Australia | Mar 30 2010
This story features COMMONWEALTH BANK OF AUSTRALIA, and other companies. For more info SHARE ANALYSIS: CBA
The company is included in ASX20, ASX50, ASX100, ASX200, ASX300 and ALL-ORDS
By Greg Peel
The two main constituents of Australia's bank lending market are home lending and business lending, of which home lending currently represents around 57%, within what is known as “system total lending”. From 2003 to 2008 Australia experienced a boom in lending which saw a peak of monthly lending growth of 16.3% in December 2007. Home lending had led the charge early in the period, but business lending took the baton in the later stages.
By November 2009, that rate had fallen to just 0.8%. Yet the bank analysts at RBS note that home lending growth managed to remain resilient throughout the GFC, expanding every month in stark contrast to the comparative markets of the US and UK.
Those offshore markets are comparative not just for the obvious reasons, but also for the fact all three regions were registering record-high household debt ratios prior to the GFC which were particularly impacted by overstretched mortgage commitments. When the US housing market turned, it seemed inevitable that both the UK and Australia must suffer the same fate.

§ **Problem to solve**
Continue the article on Australian bank lending from the point at which it stops.

§ **Recorded data**
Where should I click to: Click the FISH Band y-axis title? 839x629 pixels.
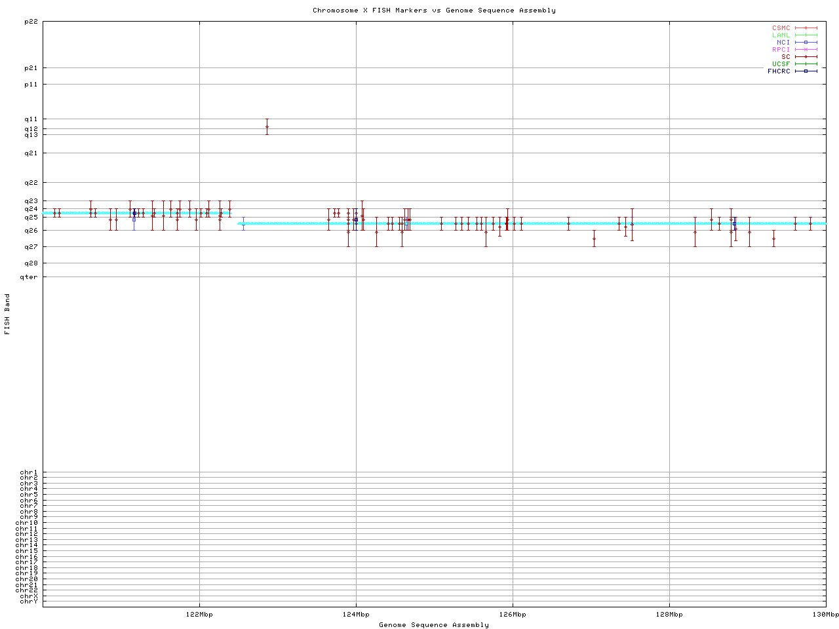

§ **Reply to the task**
The UK did, but Australia didn't. This can be put down to a number of factors, including a lack of seriously “subprime” lending in Australia, a more stable banking system and a shortage of housing. But clearly the swift and substantial response of the Reserve Bank to cut its cash rate and the government to pour in fiscal stimulus funds for new home buyers was significant.
In the meantime, business lending was left to wallow. Australia's Big Four banks went on a mission to capture the bulk of stimulated growth in the new home mortgage market at the expense of underfunded competition, but once bitten twice shy, banks backed away from the risky business of business lending. By January this year, business credit outstanding was 10% below the November 2008 peak, notes RBS.
This plunge brings back memories of the 14.7% drop in business lending from February 1991. Despite a rebound in housing demand and house prices, the post-GFC decline in business lending has not yet bottomed, albeit the month-on-month rate of decline has begun to slow. RBS notes Australia's year-on-year business lending growth rate is now lower than it was in the period 1991-92.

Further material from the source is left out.